→ What this task involves
Write out the data from the line with "Image resolution: width=1000" to the line with "tap(521, 387)" in full, shifting every coordinate in the answers by -40. Leave the pictures out of your reply.

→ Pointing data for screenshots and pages
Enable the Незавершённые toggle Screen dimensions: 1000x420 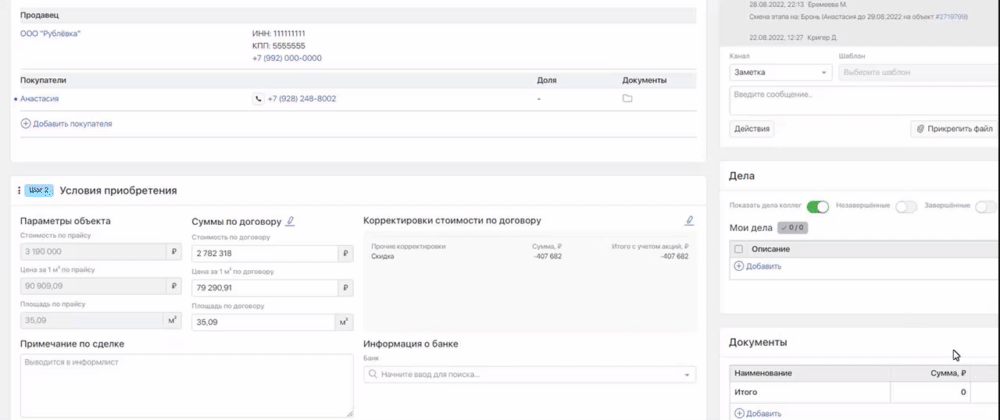pos(905,206)
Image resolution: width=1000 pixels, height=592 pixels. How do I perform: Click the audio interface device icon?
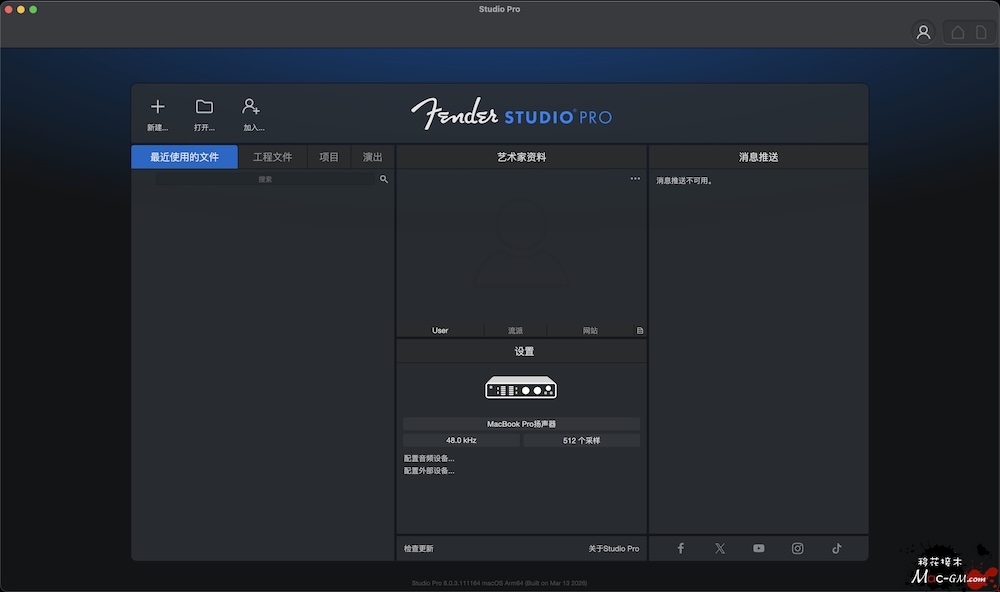tap(521, 387)
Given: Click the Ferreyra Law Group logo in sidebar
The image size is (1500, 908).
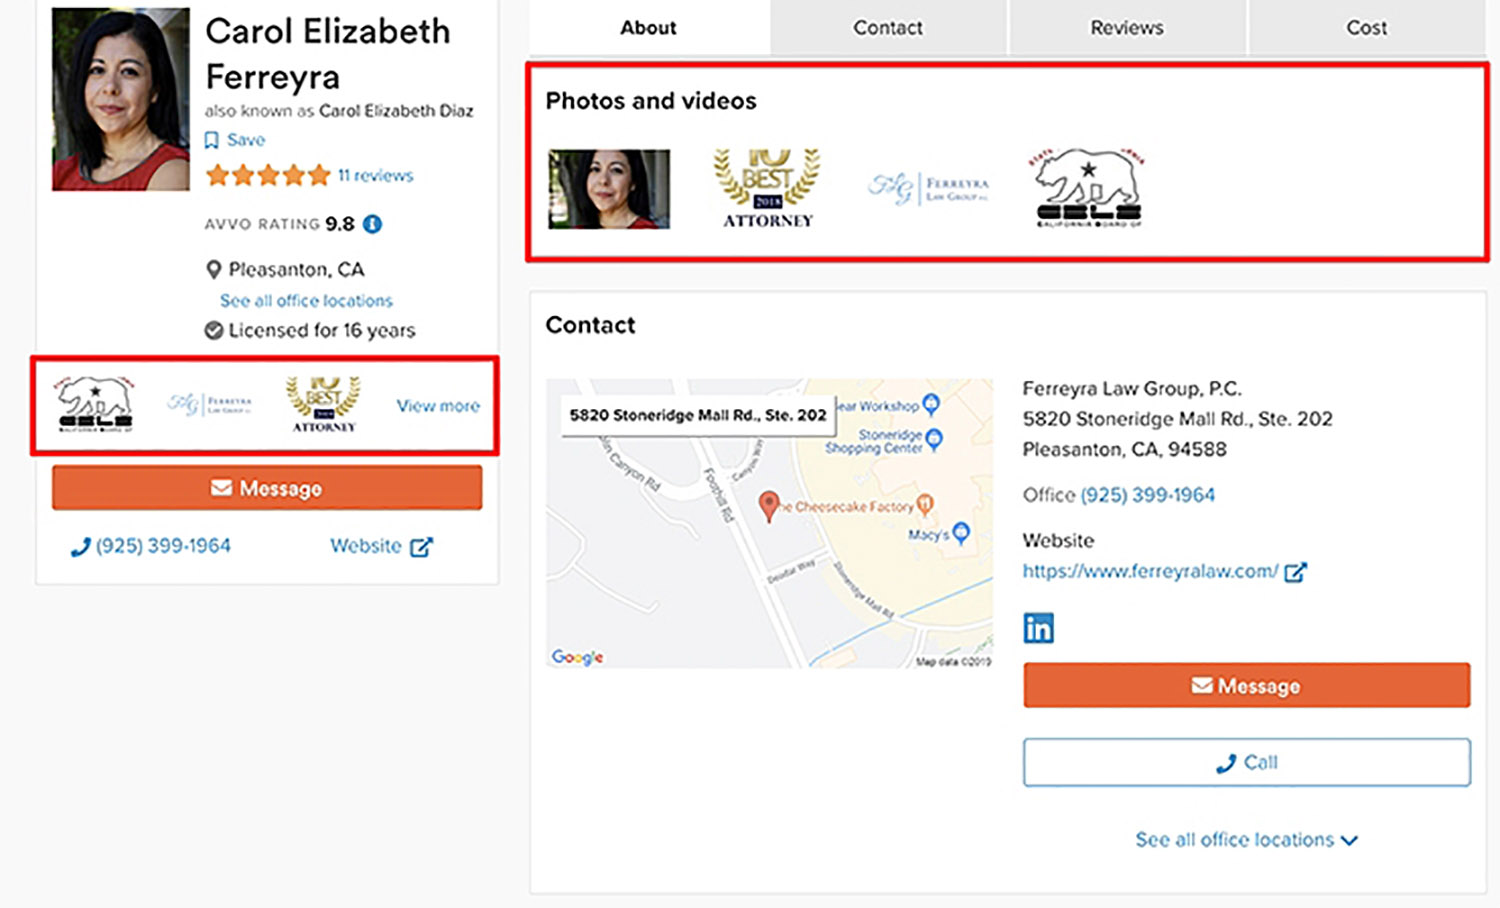Looking at the screenshot, I should coord(209,404).
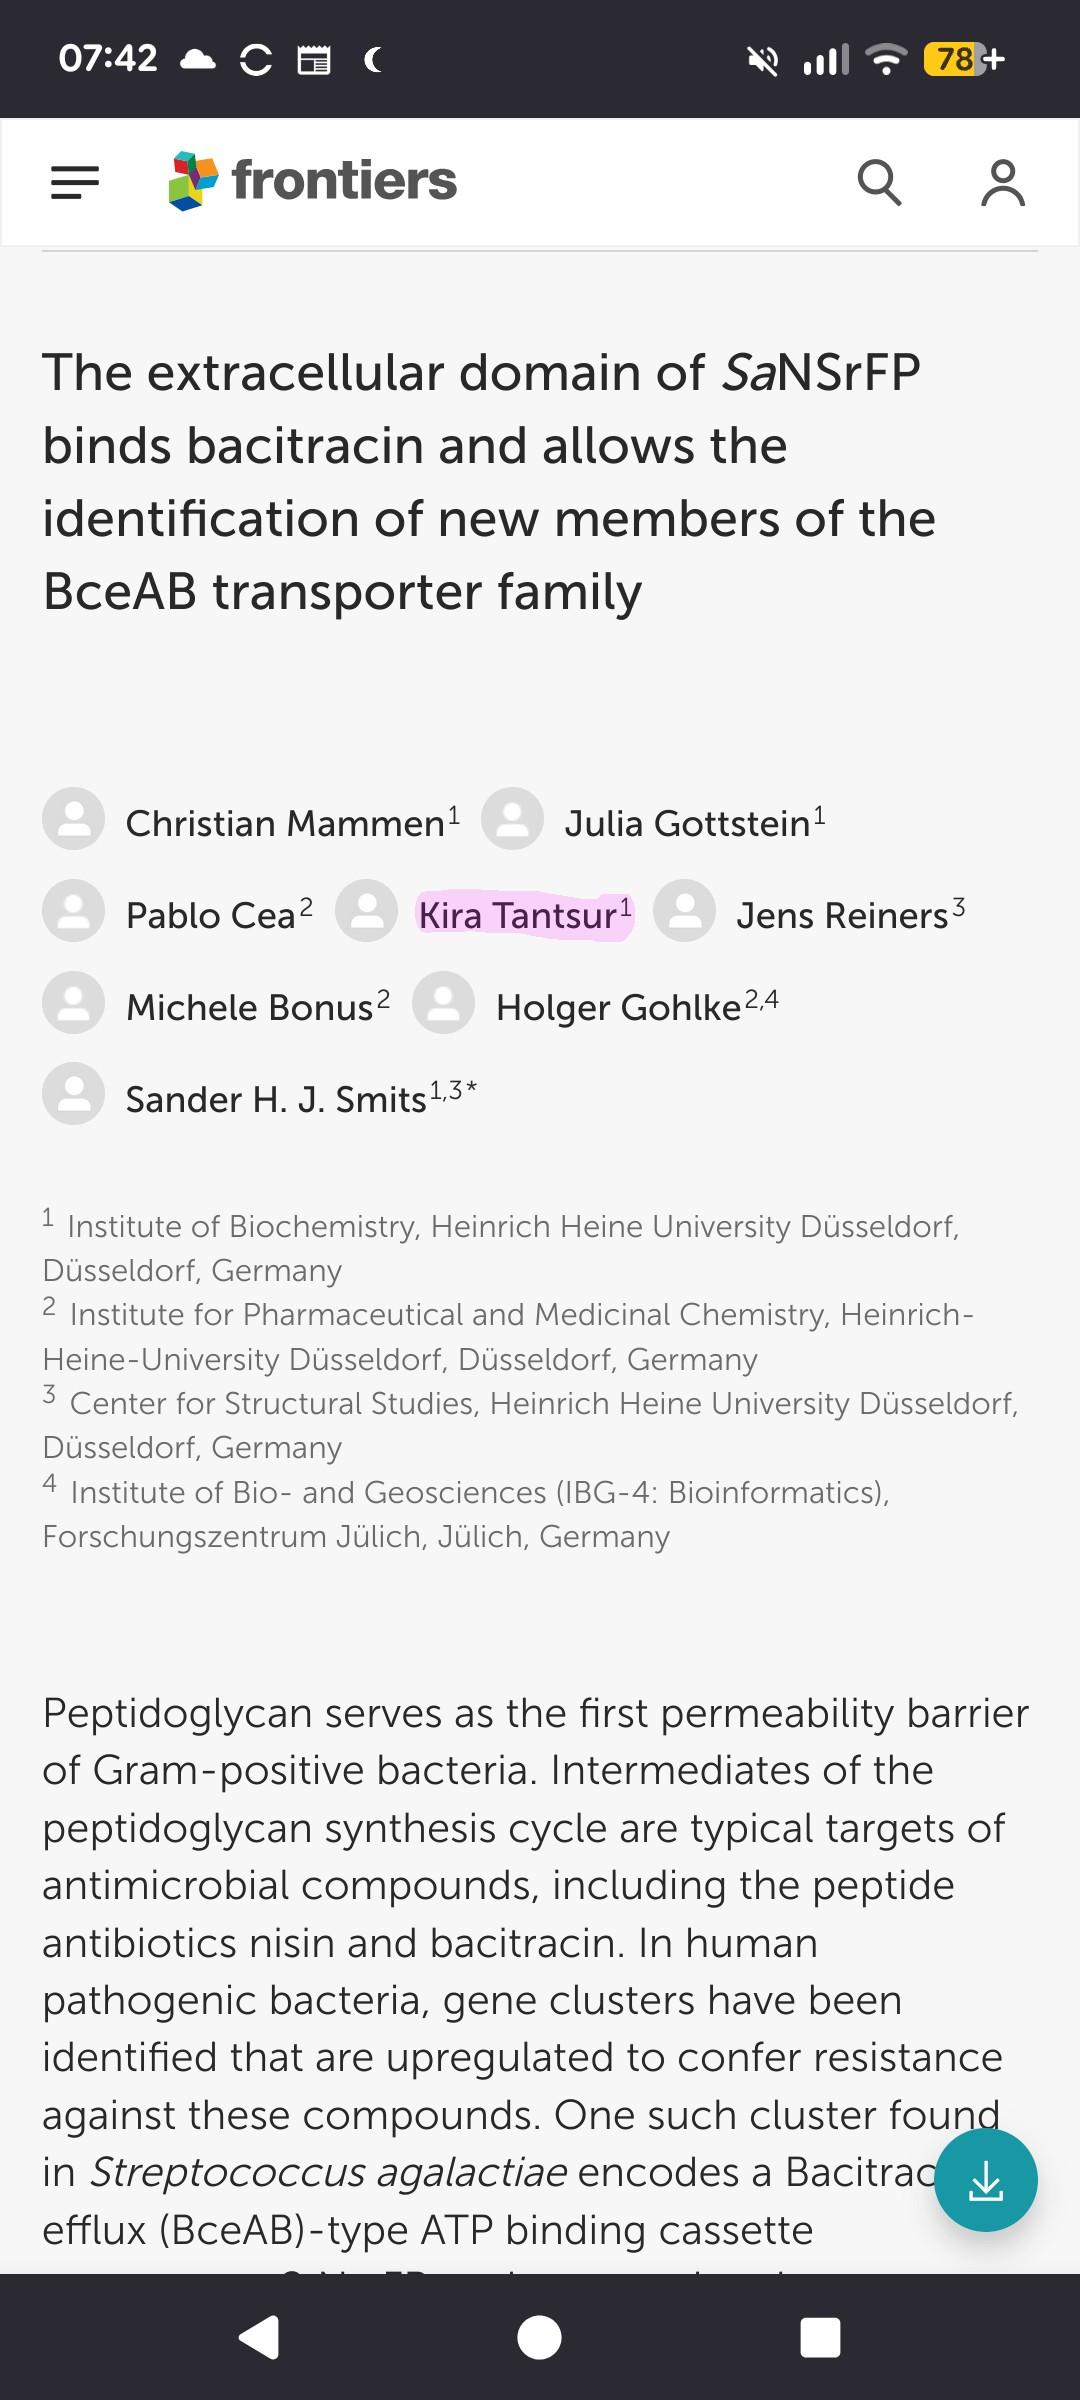Tap avatar icon beside Christian Mammen
The height and width of the screenshot is (2400, 1080).
(74, 819)
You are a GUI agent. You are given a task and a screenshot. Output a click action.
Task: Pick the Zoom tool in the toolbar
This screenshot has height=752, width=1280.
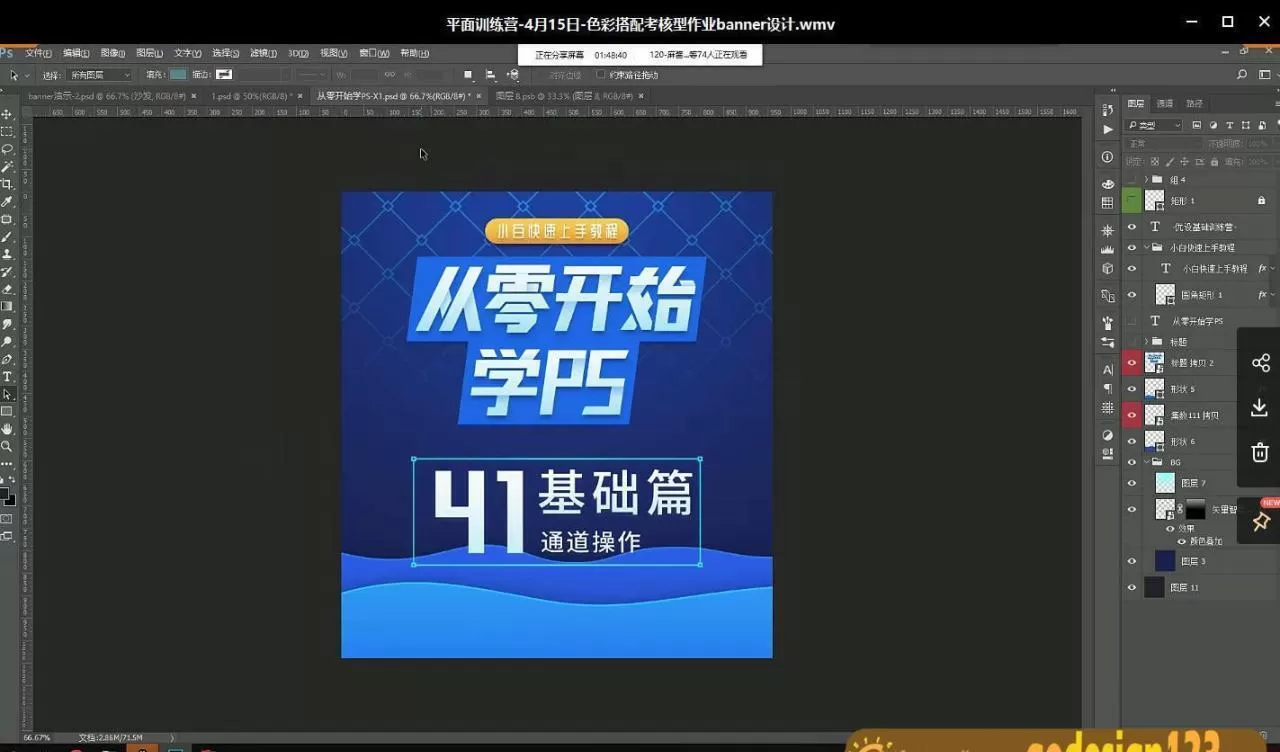tap(7, 447)
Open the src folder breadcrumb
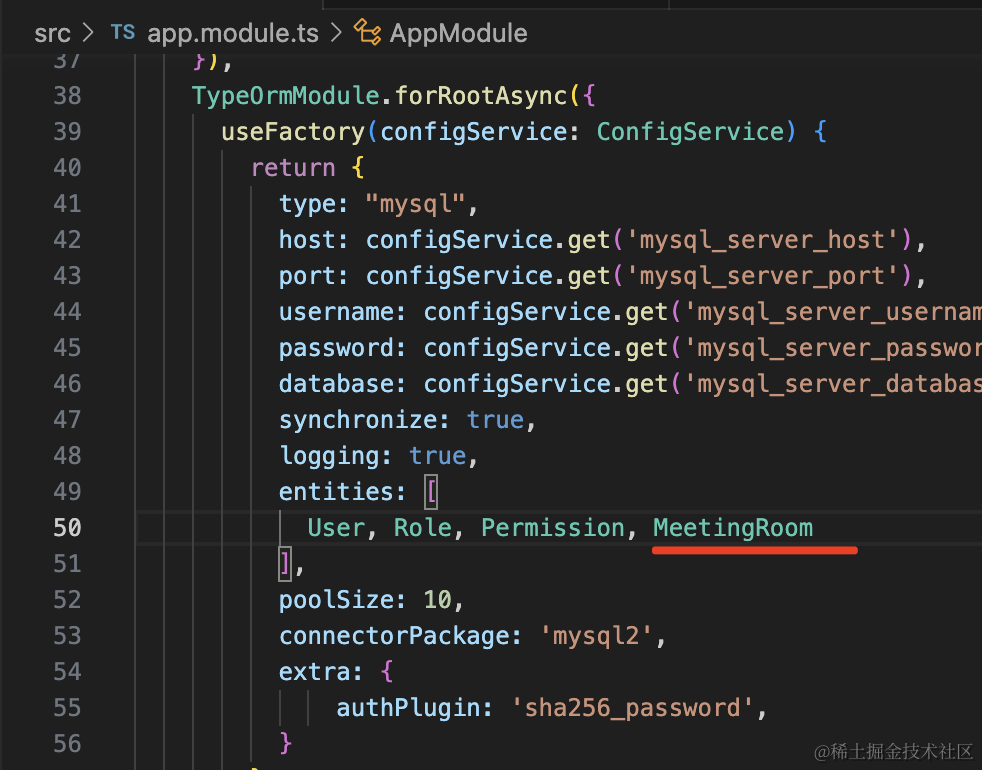982x770 pixels. click(52, 33)
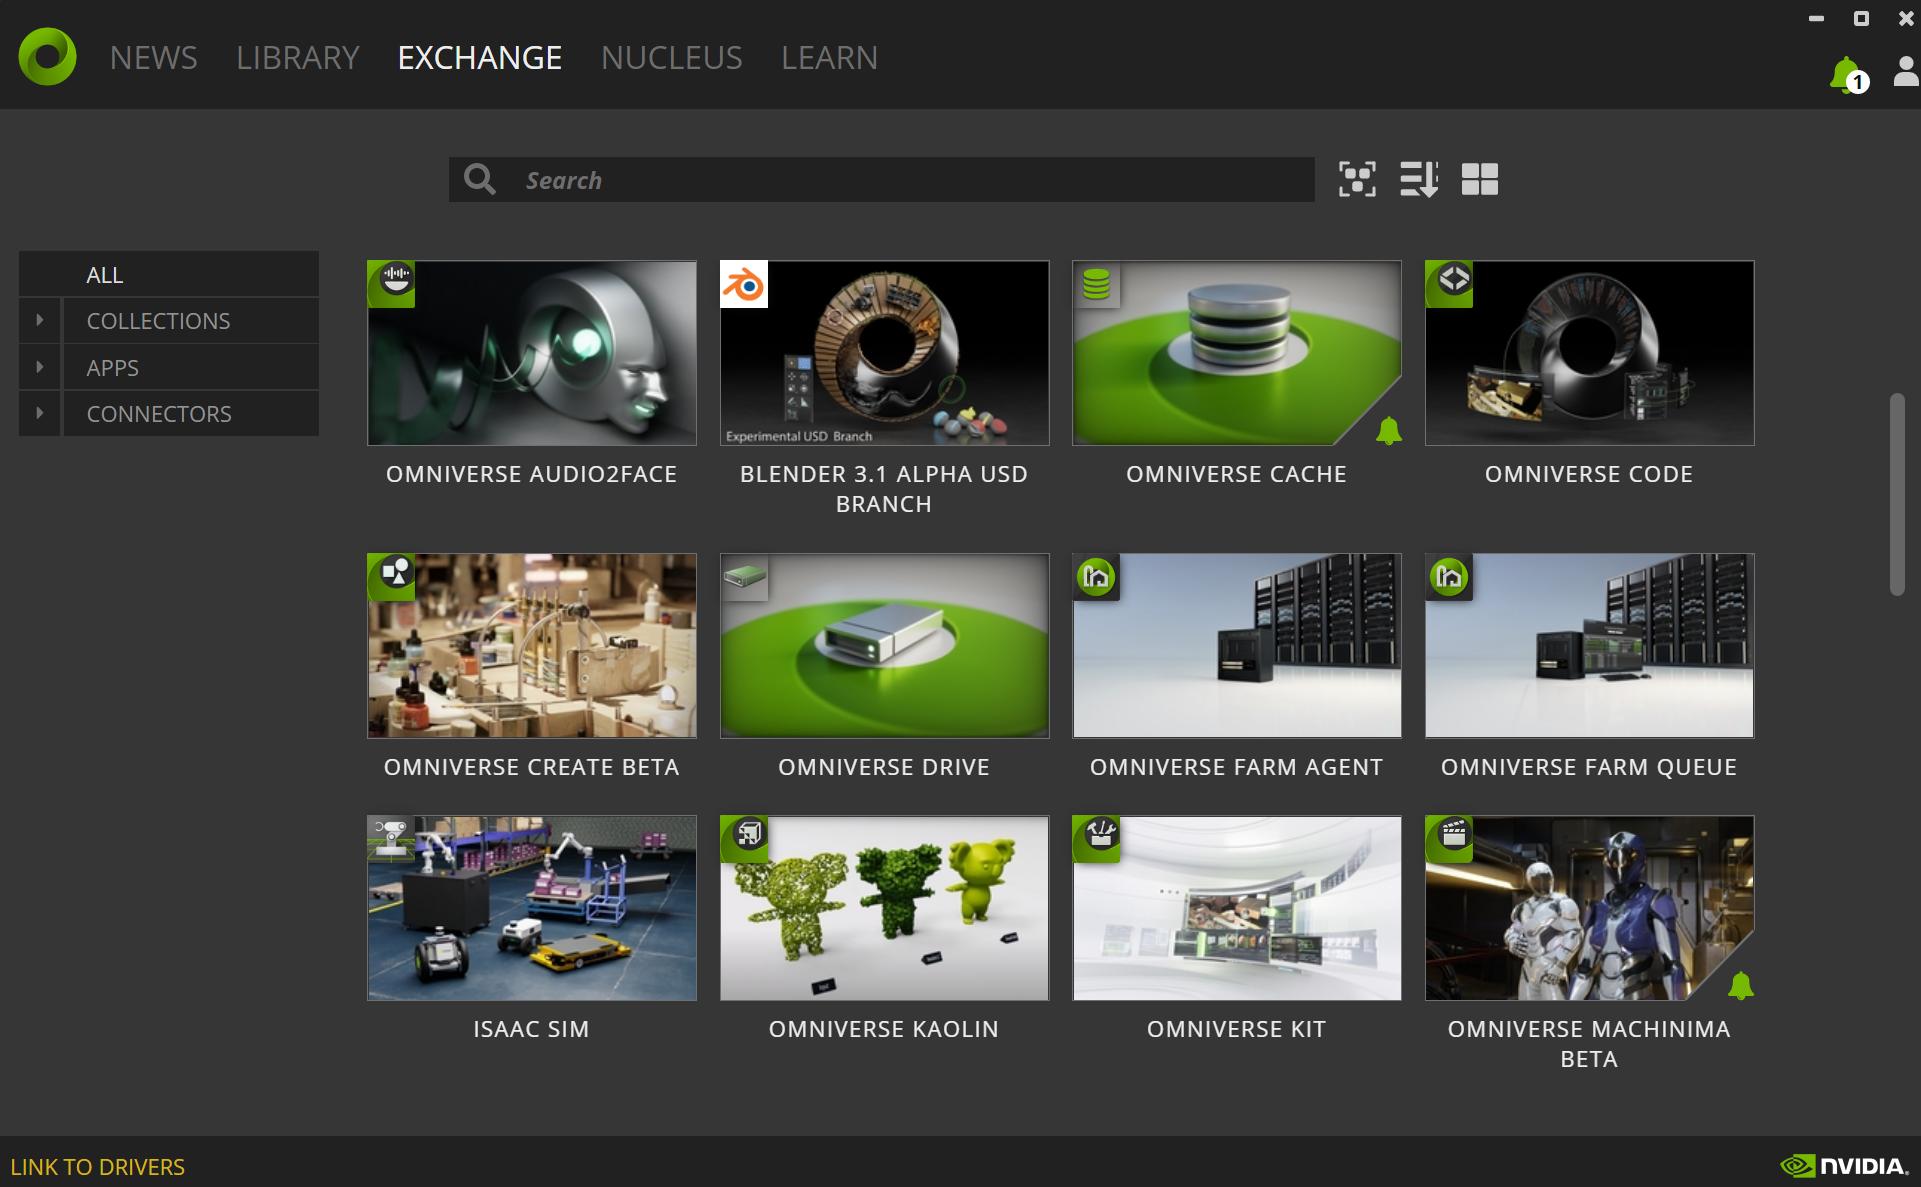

→ Exercise answer
Image resolution: width=1000 pixels, height=592 pixels. How do I perform: Click the audio interface device icon?
tap(481, 347)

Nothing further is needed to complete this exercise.